### DATASET RECORDS

=== Begin Enclosure ===

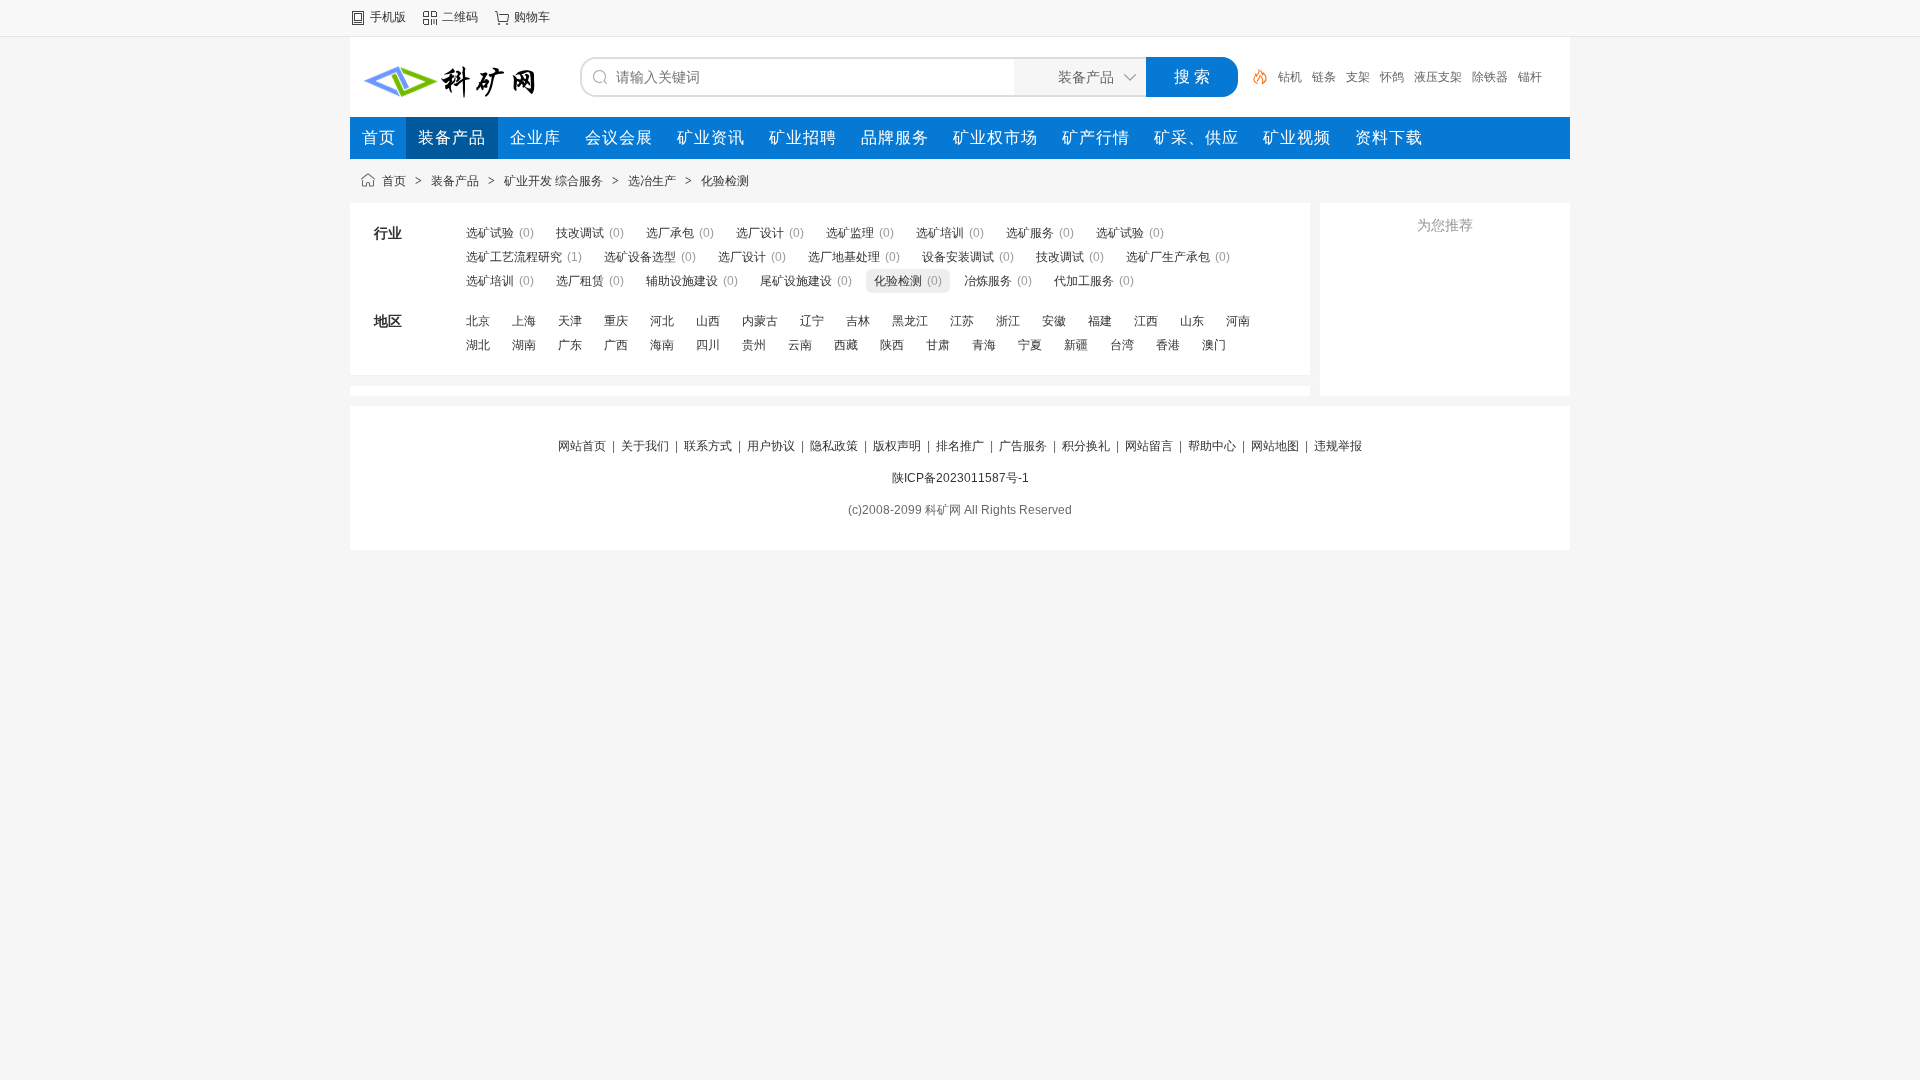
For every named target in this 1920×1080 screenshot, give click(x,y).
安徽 (1054, 321)
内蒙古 (760, 321)
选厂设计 (760, 233)
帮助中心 (1212, 446)
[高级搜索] (1253, 77)
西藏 (846, 345)
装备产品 (455, 181)
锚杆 (1530, 77)
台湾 (1122, 345)
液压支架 (1438, 77)
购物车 (532, 17)
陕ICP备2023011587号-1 (960, 478)
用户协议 (771, 446)
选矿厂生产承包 (1168, 257)
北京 (478, 321)
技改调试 (580, 233)
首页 (394, 181)
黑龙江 (910, 321)
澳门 (1214, 345)
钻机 (1290, 77)
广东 (570, 345)
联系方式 (708, 446)
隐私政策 (834, 446)
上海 (524, 321)
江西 (1146, 321)
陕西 (892, 345)
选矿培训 (940, 233)
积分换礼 (1086, 446)
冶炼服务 (988, 281)
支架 (1358, 77)
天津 (570, 321)
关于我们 (645, 446)
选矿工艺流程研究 (514, 257)
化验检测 (725, 181)
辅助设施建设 (682, 281)
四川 (708, 345)
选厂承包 (670, 233)
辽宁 (812, 321)
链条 (1324, 77)
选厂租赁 (580, 281)
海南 (662, 345)
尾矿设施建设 (796, 281)
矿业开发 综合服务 (553, 181)
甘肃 (938, 345)
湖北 (478, 345)
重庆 (616, 321)
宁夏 (1030, 345)
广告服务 (1023, 446)
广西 (616, 345)
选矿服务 (1030, 233)
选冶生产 (652, 181)
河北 (662, 321)
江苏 (962, 321)
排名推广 (960, 446)
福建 (1100, 321)
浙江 (1008, 321)
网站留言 (1149, 446)
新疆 (1076, 345)
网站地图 (1275, 446)
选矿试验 (490, 233)
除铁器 (1490, 77)
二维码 (460, 17)
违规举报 (1338, 446)
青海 (984, 345)
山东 (1192, 321)
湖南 (524, 345)
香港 (1168, 345)
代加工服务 (1084, 281)
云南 (800, 345)
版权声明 (897, 446)
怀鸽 (1392, 77)
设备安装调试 (958, 257)
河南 (1238, 321)
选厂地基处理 (844, 257)
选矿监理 (850, 233)
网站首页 (582, 446)
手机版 (388, 17)
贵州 (754, 345)
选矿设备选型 (640, 257)
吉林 (858, 321)
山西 (708, 321)
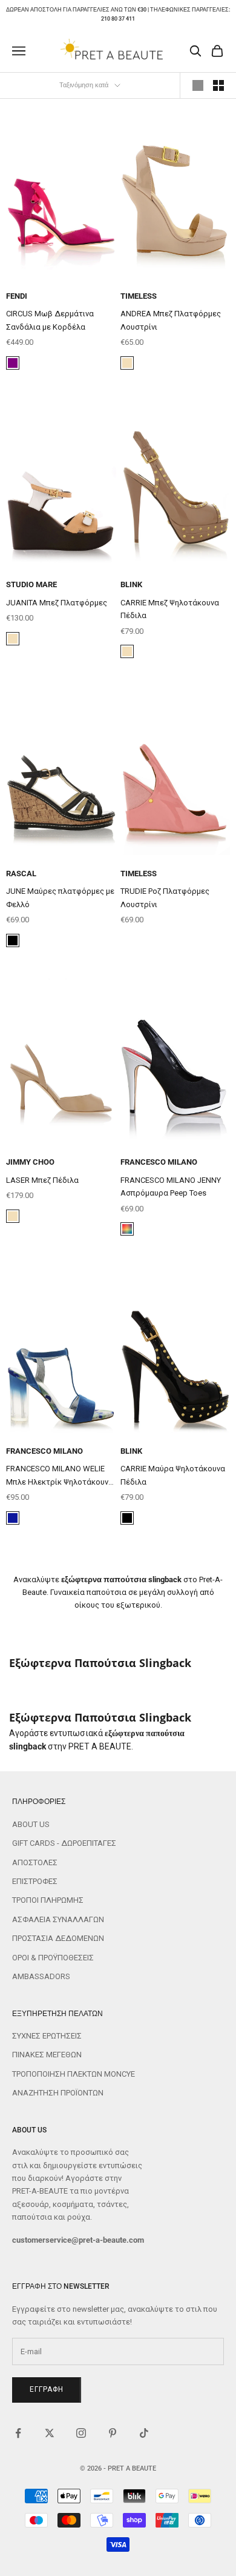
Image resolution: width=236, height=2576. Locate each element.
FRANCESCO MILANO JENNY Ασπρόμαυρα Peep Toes (170, 1186)
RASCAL (21, 873)
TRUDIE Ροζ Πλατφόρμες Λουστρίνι (164, 897)
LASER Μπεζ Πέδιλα (42, 1180)
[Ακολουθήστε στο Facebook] (18, 2433)
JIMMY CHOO (30, 1162)
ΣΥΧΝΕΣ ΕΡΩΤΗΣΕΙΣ (47, 2035)
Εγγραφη (47, 2389)
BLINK (131, 584)
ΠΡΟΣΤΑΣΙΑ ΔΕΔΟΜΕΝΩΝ (58, 1938)
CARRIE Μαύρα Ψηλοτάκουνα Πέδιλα (172, 1475)
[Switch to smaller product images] (218, 85)
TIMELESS (138, 296)
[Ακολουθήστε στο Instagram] (81, 2433)
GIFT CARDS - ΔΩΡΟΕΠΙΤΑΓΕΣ (64, 1843)
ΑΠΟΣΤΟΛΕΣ (34, 1862)
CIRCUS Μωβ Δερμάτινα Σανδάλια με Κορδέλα (50, 320)
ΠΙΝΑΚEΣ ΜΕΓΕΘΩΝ (47, 2054)
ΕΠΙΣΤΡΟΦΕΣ (34, 1881)
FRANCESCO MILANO (158, 1162)
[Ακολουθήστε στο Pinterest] (113, 2433)
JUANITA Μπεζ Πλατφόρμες (56, 602)
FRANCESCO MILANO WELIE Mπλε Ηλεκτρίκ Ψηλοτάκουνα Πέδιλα (59, 1476)
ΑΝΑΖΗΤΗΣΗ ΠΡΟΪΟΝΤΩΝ (57, 2092)
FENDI (16, 296)
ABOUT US (31, 1824)
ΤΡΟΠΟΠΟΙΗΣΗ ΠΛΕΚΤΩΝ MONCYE (73, 2073)
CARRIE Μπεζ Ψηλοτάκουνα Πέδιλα (169, 609)
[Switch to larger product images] (197, 85)
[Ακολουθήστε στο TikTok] (144, 2433)
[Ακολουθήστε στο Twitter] (50, 2433)
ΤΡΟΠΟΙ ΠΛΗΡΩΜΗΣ (48, 1900)
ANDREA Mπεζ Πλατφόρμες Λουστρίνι (170, 320)
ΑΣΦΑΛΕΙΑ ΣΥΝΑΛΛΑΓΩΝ (58, 1919)
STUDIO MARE (31, 584)
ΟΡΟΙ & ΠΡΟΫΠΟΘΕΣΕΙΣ (53, 1957)
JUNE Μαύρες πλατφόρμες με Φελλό (60, 897)
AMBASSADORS (41, 1976)
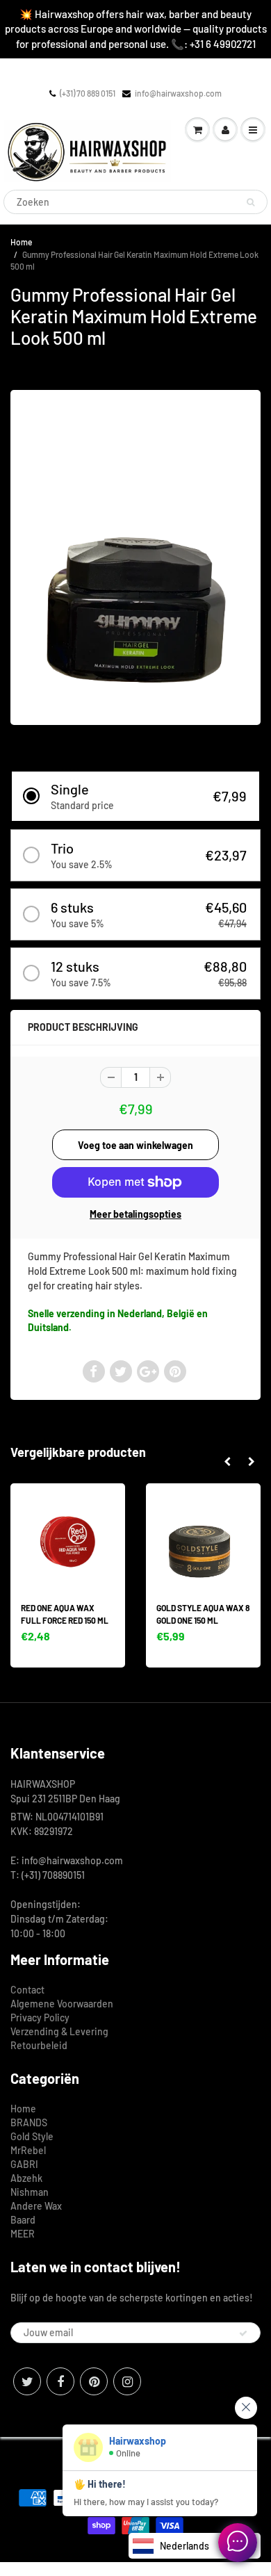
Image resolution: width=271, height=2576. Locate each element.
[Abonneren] (243, 2333)
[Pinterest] (94, 2381)
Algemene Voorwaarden (61, 2004)
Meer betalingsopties (135, 1214)
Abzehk (26, 2178)
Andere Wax (36, 2206)
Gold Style (32, 2136)
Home (21, 242)
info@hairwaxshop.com (178, 93)
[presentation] (227, 1462)
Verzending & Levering (59, 2031)
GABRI (24, 2164)
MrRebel (28, 2150)
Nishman (29, 2192)
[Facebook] (60, 2381)
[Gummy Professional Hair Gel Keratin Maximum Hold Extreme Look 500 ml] (135, 556)
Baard (22, 2220)
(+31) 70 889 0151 (87, 93)
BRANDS (28, 2122)
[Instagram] (127, 2381)
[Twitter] (27, 2381)
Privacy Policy (39, 2017)
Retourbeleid (38, 2045)
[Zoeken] (250, 202)
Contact (27, 1990)
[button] (135, 796)
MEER (22, 2234)
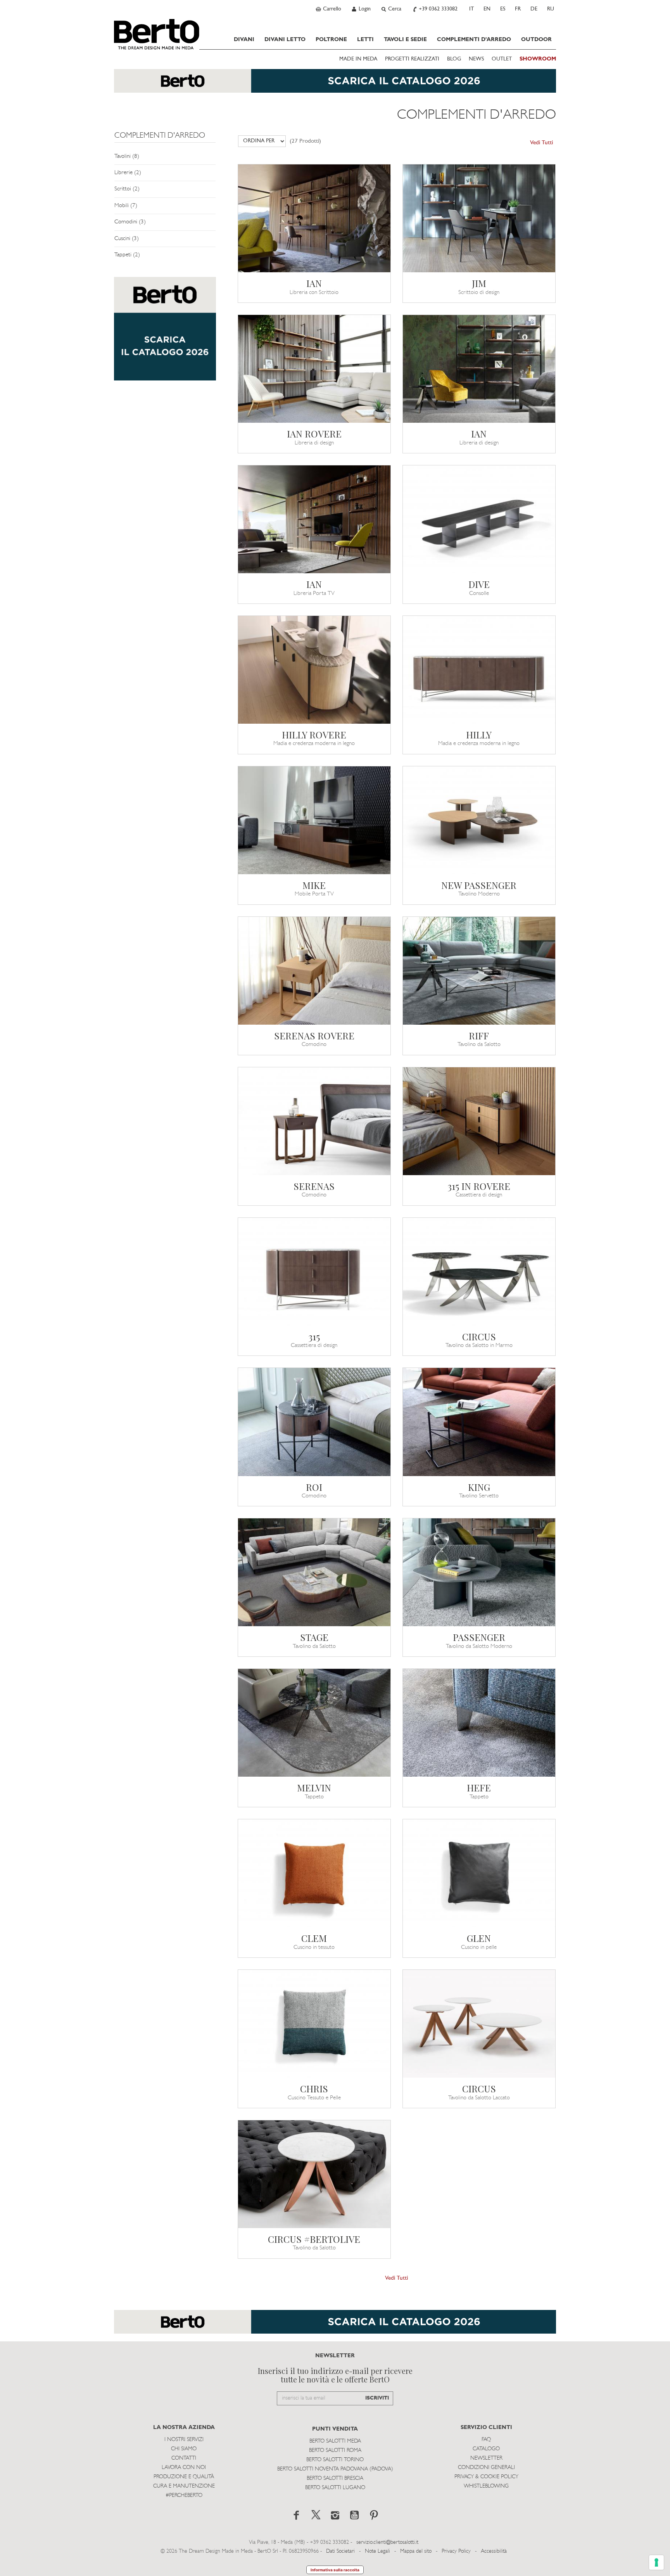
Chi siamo (184, 2449)
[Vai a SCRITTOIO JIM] (479, 218)
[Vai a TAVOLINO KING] (479, 1422)
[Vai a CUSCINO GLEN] (479, 1873)
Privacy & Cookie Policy (486, 2477)
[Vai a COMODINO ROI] (314, 1422)
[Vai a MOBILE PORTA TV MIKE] (314, 820)
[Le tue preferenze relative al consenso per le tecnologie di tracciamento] (656, 2562)
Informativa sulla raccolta (335, 2569)
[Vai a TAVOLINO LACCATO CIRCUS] (479, 2024)
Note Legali (377, 2551)
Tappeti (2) (127, 255)
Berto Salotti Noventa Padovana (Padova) (335, 2469)
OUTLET (502, 59)
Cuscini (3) (126, 239)
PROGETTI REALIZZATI (412, 59)
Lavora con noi (184, 2468)
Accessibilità (494, 2551)
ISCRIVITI (377, 2398)
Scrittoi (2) (127, 189)
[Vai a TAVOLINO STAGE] (314, 1572)
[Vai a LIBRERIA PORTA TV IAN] (314, 519)
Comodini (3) (130, 222)
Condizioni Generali (486, 2468)
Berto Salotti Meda (335, 2441)
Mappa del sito (416, 2551)
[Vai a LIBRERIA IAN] (479, 369)
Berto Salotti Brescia (335, 2478)
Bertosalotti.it (156, 34)
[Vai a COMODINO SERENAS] (314, 1121)
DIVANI (244, 39)
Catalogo (486, 2449)
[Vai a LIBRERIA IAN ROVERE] (314, 369)
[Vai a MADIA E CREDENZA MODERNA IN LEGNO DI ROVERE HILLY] (314, 670)
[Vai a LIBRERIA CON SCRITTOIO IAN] (314, 218)
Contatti (183, 2458)
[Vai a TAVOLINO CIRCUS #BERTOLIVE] (314, 2174)
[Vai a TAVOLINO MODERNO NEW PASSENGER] (479, 820)
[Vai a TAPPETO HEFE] (479, 1723)
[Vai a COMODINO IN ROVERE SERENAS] (314, 971)
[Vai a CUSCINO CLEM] (314, 1873)
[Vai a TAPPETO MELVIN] (314, 1723)
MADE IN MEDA (358, 59)
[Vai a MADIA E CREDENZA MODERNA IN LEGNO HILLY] (479, 670)
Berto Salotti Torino (335, 2460)
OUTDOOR (536, 39)
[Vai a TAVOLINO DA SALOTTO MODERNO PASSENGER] (479, 1572)
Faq (486, 2440)
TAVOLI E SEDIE (405, 39)
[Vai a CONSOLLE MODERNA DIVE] (479, 519)
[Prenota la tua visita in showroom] (335, 84)
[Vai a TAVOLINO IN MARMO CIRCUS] (479, 1272)
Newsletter (486, 2458)
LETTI (365, 39)
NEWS (476, 59)
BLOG (454, 59)
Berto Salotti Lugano (335, 2488)
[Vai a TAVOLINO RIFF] (479, 971)
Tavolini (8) (126, 156)
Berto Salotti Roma (335, 2450)
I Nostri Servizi (184, 2440)
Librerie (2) (127, 173)
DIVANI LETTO (285, 39)
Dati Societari (340, 2551)
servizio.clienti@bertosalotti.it (387, 2542)
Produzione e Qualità (184, 2477)
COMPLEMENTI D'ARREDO (474, 39)
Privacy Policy (456, 2551)
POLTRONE (331, 39)
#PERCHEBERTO (184, 2495)
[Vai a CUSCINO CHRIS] (314, 2024)
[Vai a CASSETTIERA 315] (314, 1272)
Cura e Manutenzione (184, 2486)
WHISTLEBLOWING (486, 2486)
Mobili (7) (125, 206)
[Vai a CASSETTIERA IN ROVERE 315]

=== End Enclosure ===

### WHAT IS EXPECTED
Leaving all pictures out, output exactly the lines of the material above from the line with "Gold Style (32, 2136)" to the line with "[Vai a LIBRERIA IAN ROVERE] (314, 369)", both included.

### EXERCISE ANSWER
Gold Style (32, 2136)
Home (21, 242)
info@hairwaxshop.com (178, 93)
[presentation] (227, 1462)
Verzending & Levering (59, 2031)
GABRI (24, 2164)
MrRebel (28, 2150)
Nishman (29, 2192)
[Facebook] (60, 2381)
[Gummy Professional Hair Gel Keratin Maximum Hold Extreme Look 500 ml] (135, 556)
Baard (22, 2220)
(+31) 70 889 0151 (87, 93)
BRANDS (28, 2122)
[Instagram] (127, 2381)
[Twitter] (27, 2381)
Privacy Policy (39, 2017)
Retourbeleid (38, 2045)
[Zoeken] (250, 202)
Contact (27, 1990)
[button] (135, 796)
MEER (22, 2234)
Chi siamo (184, 2449)
[Vai a SCRITTOIO JIM] (479, 218)
[Vai a TAVOLINO KING] (479, 1422)
[Vai a CUSCINO GLEN] (479, 1873)
Privacy & Cookie Policy (486, 2477)
[Vai a COMODINO ROI] (314, 1422)
[Vai a MOBILE PORTA TV MIKE] (314, 820)
[Le tue preferenze relative al consenso per le tecnologie di tracciamento] (656, 2562)
Informativa sulla raccolta (335, 2569)
[Vai a TAVOLINO LACCATO CIRCUS] (479, 2024)
Note Legali (377, 2551)
Tappeti (2) (127, 255)
Berto Salotti Noventa Padovana (Padova) (335, 2469)
OUTLET (502, 59)
Cuscini (3) (126, 239)
PROGETTI REALIZZATI (412, 59)
Lavora con noi (184, 2468)
Accessibilità (494, 2551)
ISCRIVITI (377, 2398)
Scrittoi (2) (127, 189)
[Vai a TAVOLINO STAGE] (314, 1572)
[Vai a LIBRERIA PORTA TV IAN] (314, 519)
Comodini (3) (130, 222)
Condizioni Generali (486, 2468)
Berto Salotti Meda (335, 2441)
Mappa del sito (416, 2551)
[Vai a LIBRERIA IAN] (479, 369)
Berto Salotti Brescia (335, 2478)
Bertosalotti.it (156, 34)
[Vai a COMODINO SERENAS] (314, 1121)
DIVANI (244, 39)
Catalogo (486, 2449)
[Vai a LIBRERIA IAN ROVERE] (314, 369)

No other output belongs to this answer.